I’d love to automate everything, including instance provisioning, various firewall and permissions settings I have come across, and to have a decent monitoring framework around the instance - but that’s all later. Right now, my main question is: what’s the best practice way for me to manage adding a plugin to WordPress? Should I build a custom contaner “FROM wordpress” that installs and enables the plugin? Or should I add a build step to my docker-compose.yml? And if so, how do you do that? I have not done that before. Is there another way? I have the WordPress directory in a volume mounted on the host, so I could wget and uncompress the zip file for the plug-in, but (if I understand correctly) that won’t survive the first time I upgrade WordPress, which isn’t ideal.

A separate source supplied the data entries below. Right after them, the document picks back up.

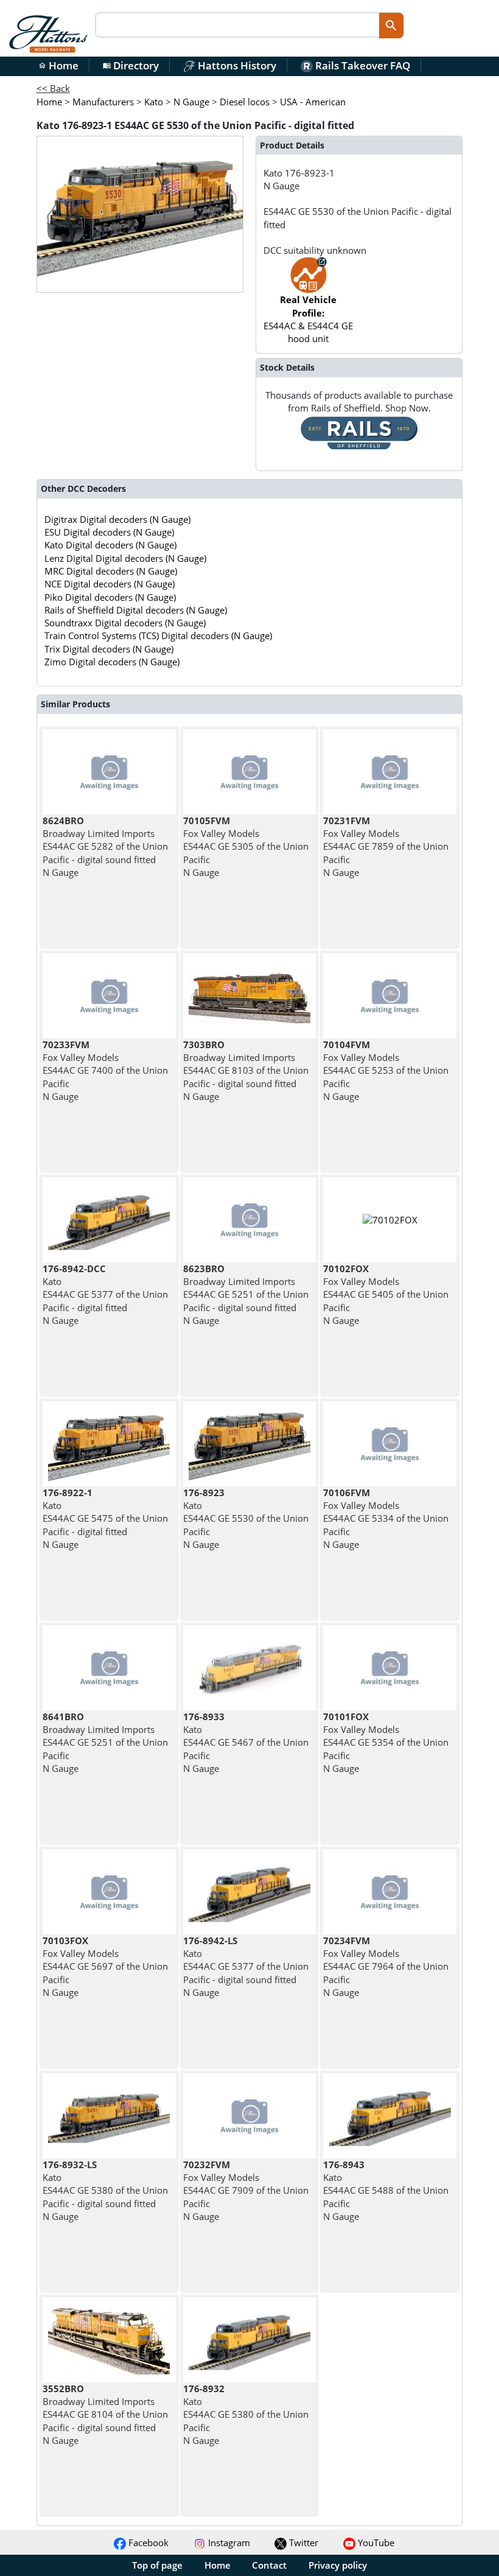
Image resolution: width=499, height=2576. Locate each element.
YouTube (374, 2542)
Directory (131, 65)
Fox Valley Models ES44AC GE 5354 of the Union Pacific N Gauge (385, 1742)
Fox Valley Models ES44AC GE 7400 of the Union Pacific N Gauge (105, 1070)
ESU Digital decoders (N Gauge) (109, 532)
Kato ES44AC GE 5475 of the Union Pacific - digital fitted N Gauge (105, 1518)
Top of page (157, 2565)
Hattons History (235, 65)
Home (58, 65)
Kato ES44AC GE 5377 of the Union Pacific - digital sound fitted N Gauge (246, 1966)
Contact (269, 2565)
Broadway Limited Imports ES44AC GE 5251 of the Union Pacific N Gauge (105, 1742)
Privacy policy (338, 2565)
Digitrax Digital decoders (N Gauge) (117, 519)
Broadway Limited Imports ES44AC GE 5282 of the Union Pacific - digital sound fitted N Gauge (105, 846)
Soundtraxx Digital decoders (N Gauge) (125, 623)
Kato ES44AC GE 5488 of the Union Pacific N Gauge (385, 2190)
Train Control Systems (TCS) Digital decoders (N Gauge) (158, 635)
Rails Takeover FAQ (361, 65)
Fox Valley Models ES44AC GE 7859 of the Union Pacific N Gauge (385, 846)
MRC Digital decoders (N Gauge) (110, 571)
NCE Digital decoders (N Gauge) (109, 584)
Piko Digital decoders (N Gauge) (110, 597)
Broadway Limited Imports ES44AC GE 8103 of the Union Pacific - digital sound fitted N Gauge (246, 1070)
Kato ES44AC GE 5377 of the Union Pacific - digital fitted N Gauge (105, 1294)
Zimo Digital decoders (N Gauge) (112, 662)
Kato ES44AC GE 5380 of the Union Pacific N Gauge (246, 2414)
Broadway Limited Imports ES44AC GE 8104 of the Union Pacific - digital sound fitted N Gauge (105, 2414)
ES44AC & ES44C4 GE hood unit (308, 319)
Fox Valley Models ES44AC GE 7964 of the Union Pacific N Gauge (385, 1966)
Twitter (302, 2542)
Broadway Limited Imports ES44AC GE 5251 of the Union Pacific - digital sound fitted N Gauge (246, 1294)
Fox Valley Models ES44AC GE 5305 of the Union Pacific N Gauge (246, 846)
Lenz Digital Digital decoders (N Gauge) (125, 558)
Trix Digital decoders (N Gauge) (108, 649)
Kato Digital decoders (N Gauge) (110, 545)
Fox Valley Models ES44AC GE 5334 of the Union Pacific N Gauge (385, 1518)
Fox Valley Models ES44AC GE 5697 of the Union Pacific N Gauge (105, 1966)
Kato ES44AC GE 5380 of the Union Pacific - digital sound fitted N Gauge (105, 2190)
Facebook (147, 2542)
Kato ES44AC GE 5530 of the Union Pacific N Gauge (246, 1518)
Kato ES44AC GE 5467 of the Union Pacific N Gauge (246, 1742)
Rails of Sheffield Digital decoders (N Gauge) (135, 610)
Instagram (228, 2542)
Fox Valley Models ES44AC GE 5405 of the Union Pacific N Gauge (385, 1294)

Thanks for the suggestions!

1 Like

I’ve landed on wp-cli as one option - I can install and enable plugins, change config options, etc - all from scripts on the command line. Still working out how to make it work with the tools I’m using but anyway…

1 Like

Sharing some of my learnings:

  1. Installing a WordPress plugin from the admin panel downloads the distribution (a .zip file), and uncompresses it in wp-content/plugins
  2. To enable the plugin, an “activation” hook function is registered when the plugin is installed. In the case of WP Super Cache, that function is called wpsupercache_activate
  3. The activation hook can do complex stuff - the WP Super Cache activation plug-in defines two new options in the wp-config.php file: WP_CACHE (a boolean, to indicate that the plugin is enabled) and WPCACHEHOME (the path to the wp-super-cache directory)

So it is conceivable to unzip the plug-in directly into a shared volume containing the Wordpress files, and modify the config file afterwards. But frankly, this seems very “un-Docker-like”.

The alternative is to deploy wp-cli in a container with the same Wordpress shared volume, and install the plugin with wp plugin install --activate wp-super-cache.

And incidentally, wp-super-cache does not do an object cache as far as I can tell. You need another plugin to add the ability to use memcached as an object cache.